◆ What to work on: Begin at the line containing "Instruction: Click the pencil edit icon" in the entries below and end at the line containing "You are a computer-use agent. The"; transcribe that range exactly and nothing outside it.

◆ Extracted information:
*** Block opens ***

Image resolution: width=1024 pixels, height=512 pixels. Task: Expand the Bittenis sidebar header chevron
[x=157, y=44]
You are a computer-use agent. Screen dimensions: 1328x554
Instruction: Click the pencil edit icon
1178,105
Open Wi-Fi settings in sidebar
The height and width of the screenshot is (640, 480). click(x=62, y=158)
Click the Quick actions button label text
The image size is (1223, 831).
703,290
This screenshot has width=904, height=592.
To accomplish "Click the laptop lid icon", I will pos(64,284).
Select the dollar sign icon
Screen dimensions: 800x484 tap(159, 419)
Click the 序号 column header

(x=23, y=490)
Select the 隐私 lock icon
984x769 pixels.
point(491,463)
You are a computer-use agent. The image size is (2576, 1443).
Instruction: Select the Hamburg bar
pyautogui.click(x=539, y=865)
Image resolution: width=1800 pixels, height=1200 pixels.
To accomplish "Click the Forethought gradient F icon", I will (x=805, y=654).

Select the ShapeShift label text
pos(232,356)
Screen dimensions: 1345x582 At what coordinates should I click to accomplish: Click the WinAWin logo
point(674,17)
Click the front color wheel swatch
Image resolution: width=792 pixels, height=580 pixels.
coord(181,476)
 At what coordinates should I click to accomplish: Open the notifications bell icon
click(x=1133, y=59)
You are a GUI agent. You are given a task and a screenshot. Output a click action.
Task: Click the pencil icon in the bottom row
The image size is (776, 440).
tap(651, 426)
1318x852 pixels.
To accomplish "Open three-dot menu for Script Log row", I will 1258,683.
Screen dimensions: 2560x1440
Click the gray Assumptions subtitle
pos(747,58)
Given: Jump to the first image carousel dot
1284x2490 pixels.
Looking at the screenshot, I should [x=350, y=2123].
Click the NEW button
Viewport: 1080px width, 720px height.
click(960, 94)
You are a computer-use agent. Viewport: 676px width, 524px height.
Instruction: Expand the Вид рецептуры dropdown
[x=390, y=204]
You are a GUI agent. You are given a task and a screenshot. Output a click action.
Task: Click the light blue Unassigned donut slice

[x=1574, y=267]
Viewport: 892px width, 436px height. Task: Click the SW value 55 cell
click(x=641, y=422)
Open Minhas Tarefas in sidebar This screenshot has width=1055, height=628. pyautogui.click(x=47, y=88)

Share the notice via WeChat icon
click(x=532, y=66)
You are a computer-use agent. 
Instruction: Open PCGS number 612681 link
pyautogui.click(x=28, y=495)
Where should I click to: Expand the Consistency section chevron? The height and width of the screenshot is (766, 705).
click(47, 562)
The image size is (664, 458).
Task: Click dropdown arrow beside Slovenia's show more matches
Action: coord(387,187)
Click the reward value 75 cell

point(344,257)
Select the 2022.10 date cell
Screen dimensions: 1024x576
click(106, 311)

*** Block closes ***

◆ Task answer:
Instruction: Click the pencil edit icon
1178,105
Open Wi-Fi settings in sidebar
The height and width of the screenshot is (640, 480). click(x=62, y=158)
Click the Quick actions button label text
The image size is (1223, 831).
703,290
This screenshot has width=904, height=592.
To accomplish "Click the laptop lid icon", I will pos(64,284).
Select the dollar sign icon
Screen dimensions: 800x484 tap(159, 419)
Click the 序号 column header

(x=23, y=490)
Select the 隐私 lock icon
984x769 pixels.
point(491,463)
You are a computer-use agent. The image size is (2576, 1443).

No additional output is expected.